Lidl case sees gov’t soften tax cheat penalties

LESS THAN six months after stricter rules punishing businesses for cheating on taxes became effective, the ruling Smer party is changing the law again. The amendment, cleared by parliament last month, will mitigate some penalties that are part of the current provisions and comes after one of the biggest retail chains in Slovakia, Lidl, faced losing its license after it allegedly issued inaccurate receipts.

LESS THAN six months after stricter rules punishing businesses for cheating on taxes became effective, the ruling Smer party is changing the law again. The amendment, cleared by parliament last month, will mitigate some penalties that are part of the current provisions and comes after one of the biggest retail chains in Slovakia, Lidl, faced losing its license after it allegedly issued inaccurate receipts.

Though Lidl meets the conditions for losing the ability to do business in Slovakia under the current law, nobody has filed such a proposal with the licensing authority as yet. If a proposal is not filed before October, when the changes come into force, it will no longer be possible to do so at all.

Tax officers revealed in the beginning of the year that the chain was issuing receipts from defective cash registers, which could possibly enable it to cheat when paying taxes. Such a violation would be cause for Lidl to lose its business licence, the Sme daily reported on July 14.

The Financial Administration (FA) did not explain why nobody has filed a proposal to revoke the licence yet, saying that inspections and processes related to these inspections are still underway.

Two employees of the FA, however, told Sme that they hesitated to enforce the law, as they are afraid of the possible court proceeding Lidl may initiate after losing its licence. Since the tax officers, who checked more than 300 receipts submitted to the National Receipt Lottery, have not revealed any evasion, it would be hard to defend in court, according to Sme.

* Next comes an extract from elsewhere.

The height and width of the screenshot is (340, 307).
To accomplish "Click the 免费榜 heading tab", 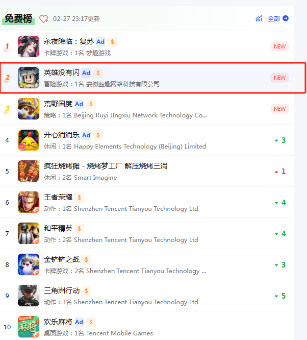I will point(18,19).
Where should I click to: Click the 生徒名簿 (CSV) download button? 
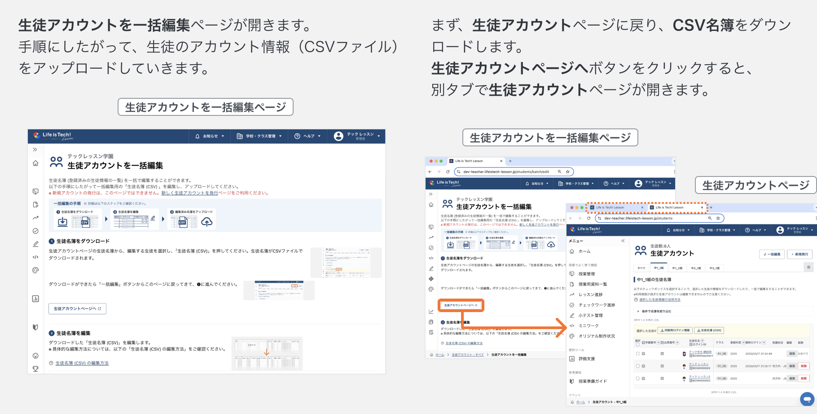tap(709, 330)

Meanwhile, Lidl has admitted to problems with cash registers, stressing that these were of a technical and accidental, rather than fraudulent, character. Moreover, the problems occurred on only a small number of 747 cash registers.

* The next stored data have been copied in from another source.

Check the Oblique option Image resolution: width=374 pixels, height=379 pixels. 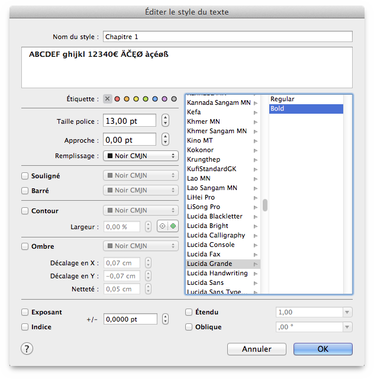pyautogui.click(x=189, y=327)

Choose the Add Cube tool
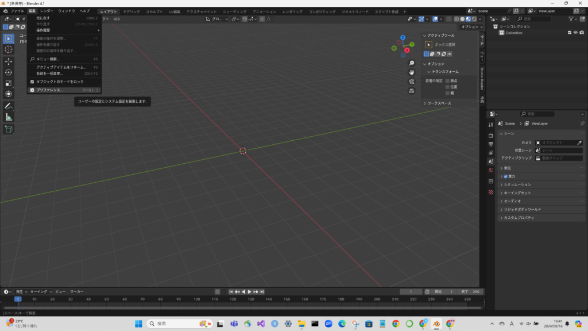pyautogui.click(x=9, y=129)
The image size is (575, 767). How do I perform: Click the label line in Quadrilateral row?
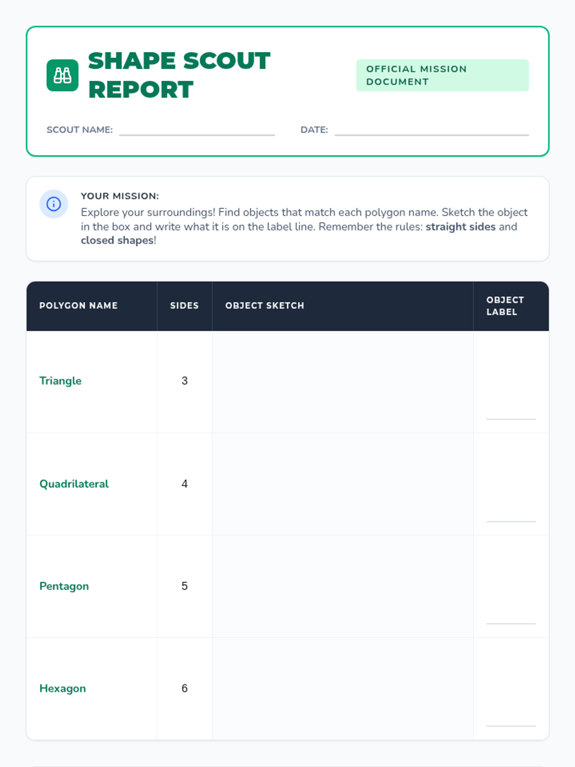[511, 521]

“With these [cash registers], no violation of our tax duties or reduction of revenues or taxes occurred,” Tomáš Bezák, a Lidl spokesman, told Sme.

Very strict law

Under the current rules, effective from January, tax officers can propose revoking a business licence after a company breaks the rules twice. After three or more violations, the tax officers are obliged to submit a proposal to revoke the license. The law makes no distinction between a self-employed, one-man business with one cash register which deliberately cheats on taxes, or a big retail chain with hundreds of cash registers which receives several fines in a single day because of an incorrectly set device, Sme wrote. Lidl would fall into the latter category.

The strict punishment is neither appropriate nor effective in retail trade which is unregulated and where anybody who registers with the licensing authority gets a business licence, Radovan Pala from the TaylorWessing e/n/w/c law firm told Sme. Moreover, any businessperson who lost his licence can ask for a new one as a new company.

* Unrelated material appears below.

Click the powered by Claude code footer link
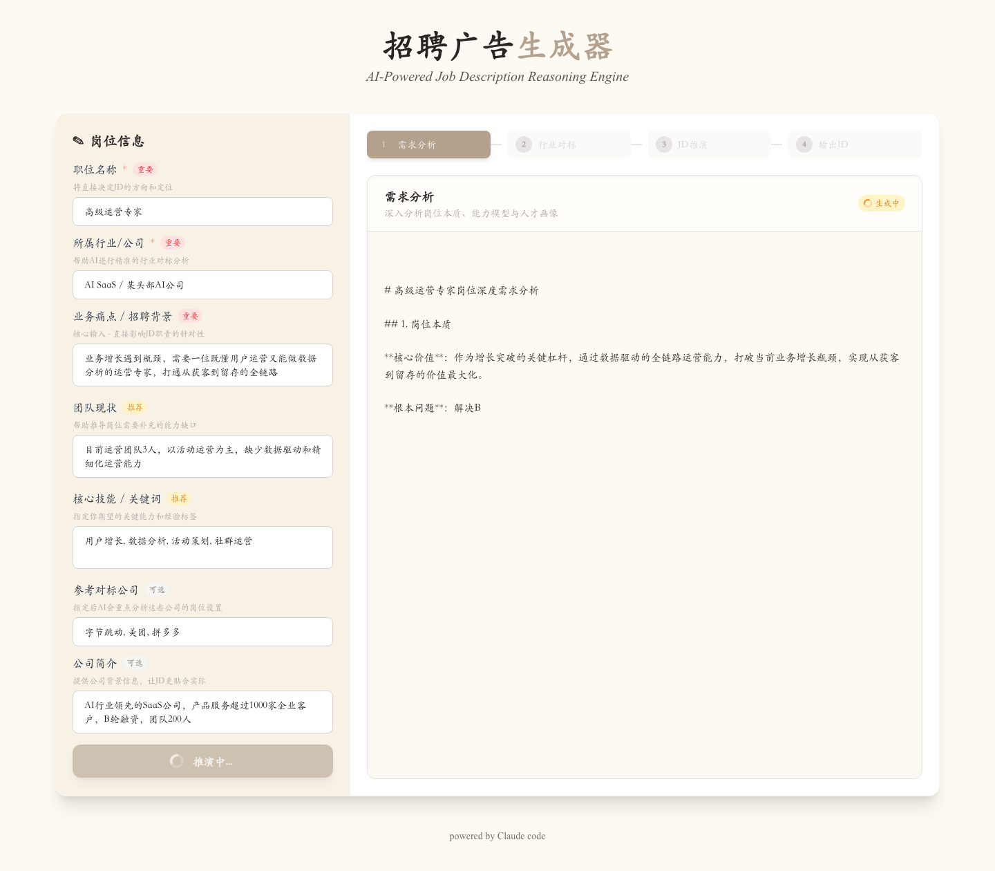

The law also lacks clear rules for tax officers for submitting the proposals to revoke the licences, while the public cannot oversee the process, Sme wrote.

In the case of Lidl, the cash registers issued defective receipts and some of them failed to keep a running sales total. Theoretically, retailers could use such devises to retrospectively erase revenues and then cheat on the value-added tax (VAT).

Lidl has paid fines worth dozens of thousands of euros in the case, Sme wrote.

As of October, when the latest amendments will come into force, only businesses that issue defective receipts that, based on proof from the FA, will artificially decrease their revenues and thus pay lower taxes, will lose their licence. In other cases businesses will only be fined.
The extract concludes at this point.